为了保证安全,浏览器中的JavaScript不能读写设备中的文件,也不能访问任意的服务器。
同源策略
同源策略指的是脚本只能访问与包含它的文档同源资源。
源是指文档URL中的协议、主机与端口部分,完全相同则是同源,任意一项不同都不是同源。
脚本文件的URL与同源策略毫不相干,同源策略至于脚本的包含文档的URL有关。
同源有以下应用:
- 脚本只能获取与其包含文档同源的iframe内嵌文档的Window与Document对象。
- 每个file://协议的URL都是一个独立的源,无法在本地进行同源测试
- 脚本发起的HTTP请求也会应用同源策略。JavaScript可以发起与文档同源的请求,但是默认情况下不能访问其他服务器,除非该服务器开启了CORS。
修改脚本的源
通过为document.domian设置一个域名后缀来来修改文档的源,但是这不是说可以任意设置,该域名后缀只能是文档当前域名的上级域名。
比如当前是a.b.c.com,只能改为b.c.com或c.com。
跨源资源共享(cross-OriginResource Sharing, CORS)
CORS允许服务器决定对来自哪些源的请求提供服务。
CORS扩展了HTTP协议,增加了一个Origin:请求头和一个Access-Control-Allow-Origin响应头。

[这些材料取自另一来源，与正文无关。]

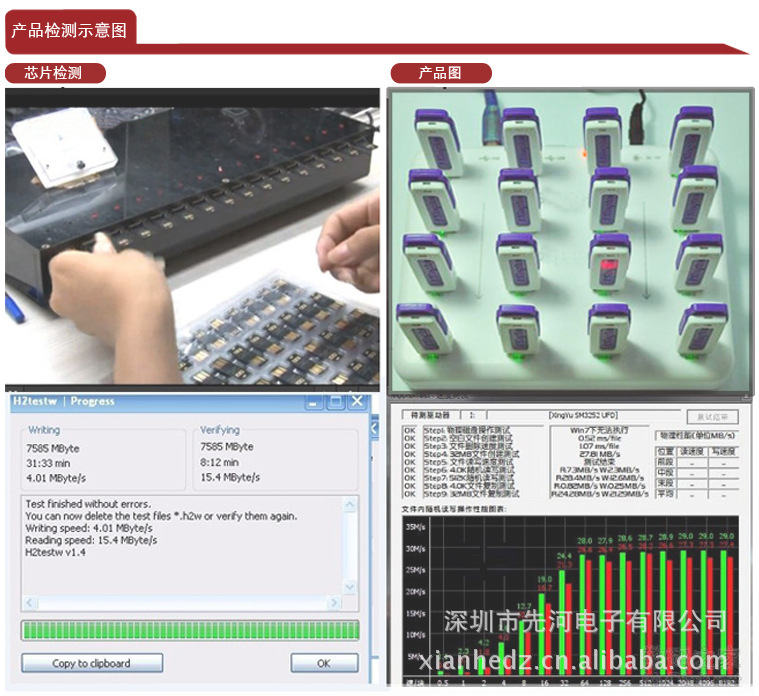Open the chip testing photo thumbnail

192,235
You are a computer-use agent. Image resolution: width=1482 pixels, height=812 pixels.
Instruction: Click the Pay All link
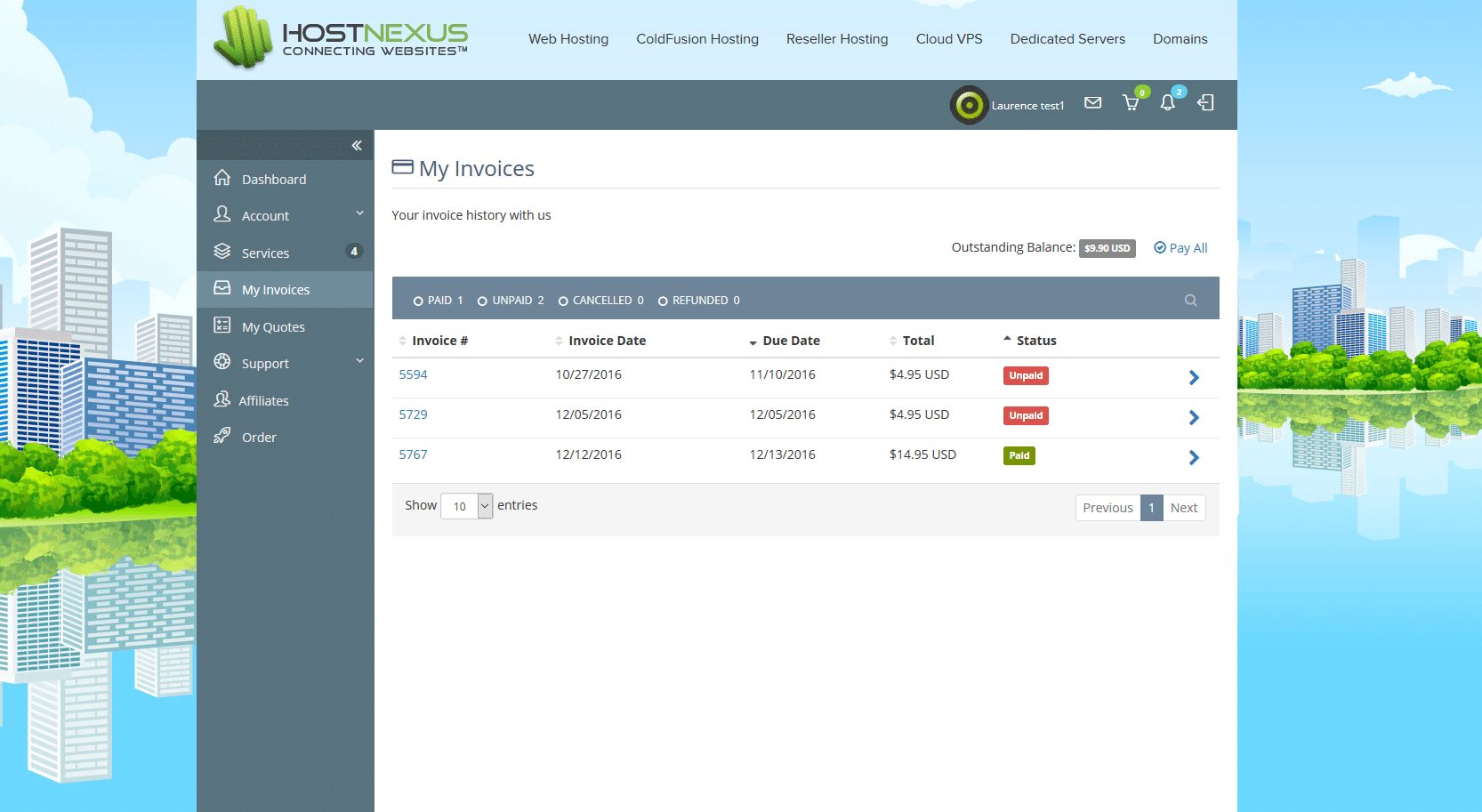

服务器可以使用这个头部明确地列出对那些源提供服务,或使用通配符来表示接受任何源的请求。
浏览器会根据这些CORS头部的有无来决定是否放松同源限制。
跨站点脚本 (Cross-Site Scripting,XSS)
XSS是一种攻击方式,指攻击者向目标网站注入HTML标签或脚本。
CSRF攻击是基于XSS攻击实现的。